On October 16, 2014 LDS Meridian Magazine published an article by Ted Gibbons titled, “The Fallacy of Rewriting Your Personal History.” Mr. Gibbons relates the story of one of his former missionary companions who, sometime after his mission, was excommunicated from the Church and came to disbelieve Mormonism. This former Mormon subsequently edited his missionary journal to reflect his new understanding of his past Mormon experiences. Mr. Gibbons writes,
“Testimonies and experiences written with power and love in the original copy of his journal were now loaded with qualifiers. Instead of I felt the power of the Holy Spirit, I was reading things like I felt what I thought at the time was the Holy Spirit. Instead of I know the Church is true, this: I thought I knew the Church was true. I do not know if he remembered that I had a copy of the original, but I was saddened by his efforts to make the past coincide with his perceptions at the present time.”
Mr. Gibbons cautions against allowing “the enemy of [your] soul” to provide materials for the rewriting of your spiritual history.

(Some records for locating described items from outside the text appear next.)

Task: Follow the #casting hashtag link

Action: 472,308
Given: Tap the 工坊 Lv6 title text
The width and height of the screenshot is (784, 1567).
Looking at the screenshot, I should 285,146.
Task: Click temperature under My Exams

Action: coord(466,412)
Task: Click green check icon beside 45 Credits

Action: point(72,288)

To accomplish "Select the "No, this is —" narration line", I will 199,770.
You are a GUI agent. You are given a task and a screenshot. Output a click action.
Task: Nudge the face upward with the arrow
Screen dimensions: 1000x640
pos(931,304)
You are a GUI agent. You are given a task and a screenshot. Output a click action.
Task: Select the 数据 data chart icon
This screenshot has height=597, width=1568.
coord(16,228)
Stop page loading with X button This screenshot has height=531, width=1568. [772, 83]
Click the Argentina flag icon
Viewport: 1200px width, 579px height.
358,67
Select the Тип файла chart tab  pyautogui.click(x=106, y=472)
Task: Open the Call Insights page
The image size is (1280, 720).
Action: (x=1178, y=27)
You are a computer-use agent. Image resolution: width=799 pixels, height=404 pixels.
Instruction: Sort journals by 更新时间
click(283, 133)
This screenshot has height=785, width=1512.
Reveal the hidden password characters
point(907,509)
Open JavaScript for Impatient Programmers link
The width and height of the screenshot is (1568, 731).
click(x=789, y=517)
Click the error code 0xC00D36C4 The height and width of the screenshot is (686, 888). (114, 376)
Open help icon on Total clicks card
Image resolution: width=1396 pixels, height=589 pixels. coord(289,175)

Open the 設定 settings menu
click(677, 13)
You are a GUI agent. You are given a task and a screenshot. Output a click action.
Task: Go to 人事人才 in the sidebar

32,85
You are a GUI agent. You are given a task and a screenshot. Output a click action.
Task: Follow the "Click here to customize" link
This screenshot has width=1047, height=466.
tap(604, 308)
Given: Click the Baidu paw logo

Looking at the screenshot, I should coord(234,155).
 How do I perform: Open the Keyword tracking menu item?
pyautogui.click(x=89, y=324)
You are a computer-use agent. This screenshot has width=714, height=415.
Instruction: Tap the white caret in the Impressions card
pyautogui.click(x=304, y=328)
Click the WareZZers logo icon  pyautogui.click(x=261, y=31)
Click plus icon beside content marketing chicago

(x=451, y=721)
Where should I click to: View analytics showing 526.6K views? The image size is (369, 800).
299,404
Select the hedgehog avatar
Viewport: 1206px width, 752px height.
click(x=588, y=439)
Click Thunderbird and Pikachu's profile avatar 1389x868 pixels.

“Not much White Out is required before we begin to doubt the reality of our earlier experiences. When the powerful and confirming feelings come less often, when the early certainties become uncertain memories rather than current realities, then Lucifer moves in with his darkness and his doubts and tries to turn us out of the path we have chosen.”
I can understand Mr. Gibbons’ perspective and concerns, but I think he is failing to see the bigger picture. If someone is born and raised in the Mormon Church, conforming to Mr. Gibbons’ reasoning would result in his hoped-for outcome: Mormons would never leave Mormonism. But.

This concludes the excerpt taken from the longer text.